DOCUMENT SECTION
= = = =

Post-pandemic world brings new risks to maritime industry

While the Covid-19 pandemic resulted in few direct claims for the marine insurance sector, the subsequent impact on crew welfare and the boom in shipping and port congestion raises potential safety concerns, according to marine insurer Allianz Global Corporate & Specialty SE’s (AGCS) Safety & Shipping Review 2022. 

Demand for crew is high, yet many skilled and experienced seafarers are leaving the industry. A serious shortfall of officers is predicted within five years.

For those who remain, morale is low as commercial pressures, compliance duties and workloads are running high. Such a work situation is prone to mistakes – 75% of shipping incidents involve human error, AGCS analysis shows.

The economic rebound from Covid-19 lockdowns has created a boom time for shipping, with record increases in charter and freight rates. While this is a positive for shipping companies, higher freight rates and a shortage of container ship capacity are tempting some operators to use bulk carriers, or consider converting tankers, to transport containers.

= = = =

TASK A
Copy the article on maritime risks word for word, from "Demand for crew" to "AGCS analysis shows.", inclusive.
TASK B
According to AGCS analysis cited in the article on maritime risks, what percentage of shipping incidents involve human error?
TASK C
Translate this sentence from the article on maritime risks into Spanish: "Demand for crew is high, yet many skilled and experienced seafarers are leaving the industry."

Data entries:
= = = =

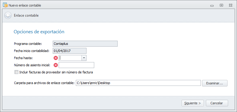Click the 'Opciones de exportación' heading
The width and height of the screenshot is (237, 112).
coord(39,32)
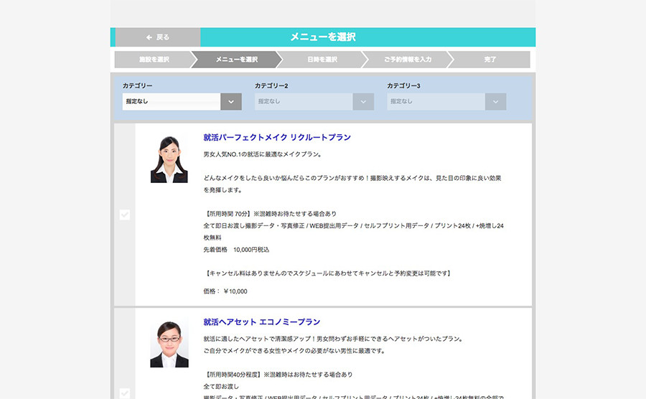646x399 pixels.
Task: Open the 就活パーフェクトメイク リクルートプラン title link
Action: [277, 137]
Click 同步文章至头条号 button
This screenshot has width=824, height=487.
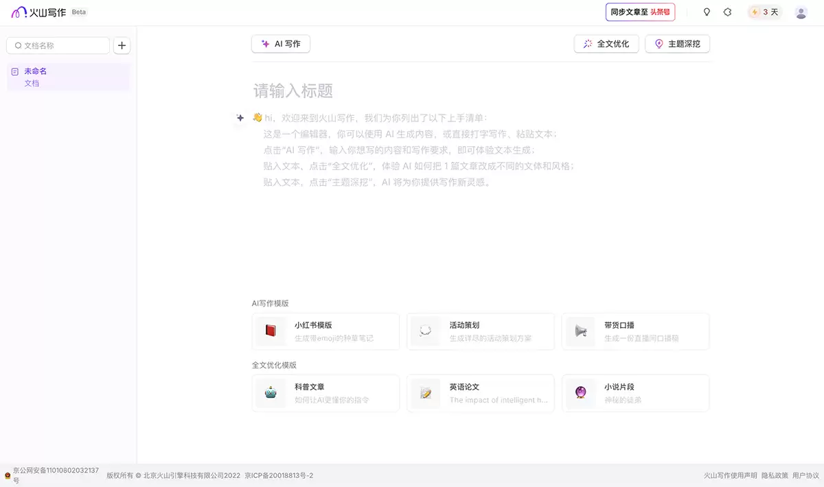[640, 12]
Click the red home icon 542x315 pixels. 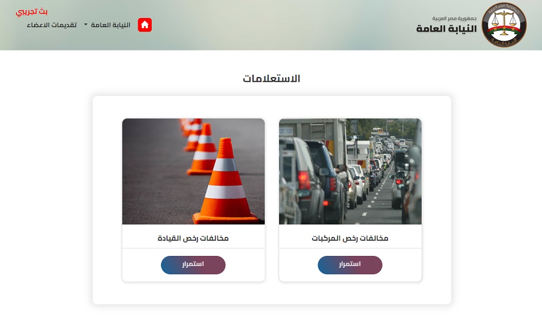[x=145, y=25]
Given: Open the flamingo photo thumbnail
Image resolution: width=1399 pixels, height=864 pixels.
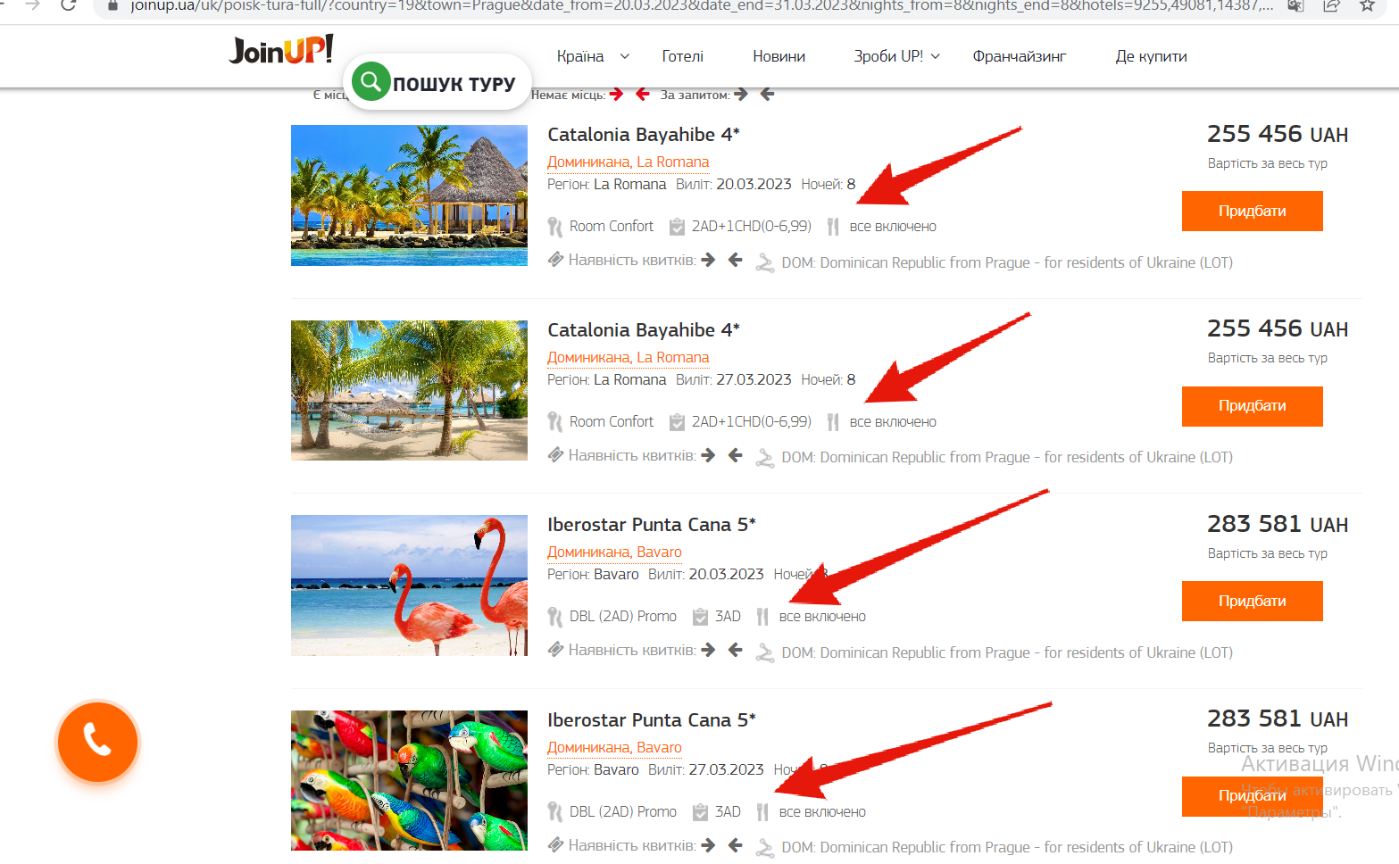Looking at the screenshot, I should [409, 586].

= = = =

ANSWER A
Demand for crew is high, yet many skilled and experienced seafarers are leaving the industry. A serious shortfall of officers is predicted within five years.

For those who remain, morale is low as commercial pressures, compliance duties and workloads are running high. Such a work situation is prone to mistakes – 75% of shipping incidents involve human error, AGCS analysis shows.

ANSWER B
75%

ANSWER C
La demanda de tripulación es alta, pero muchos marinos cualificados y experimentados están abandonando el sector.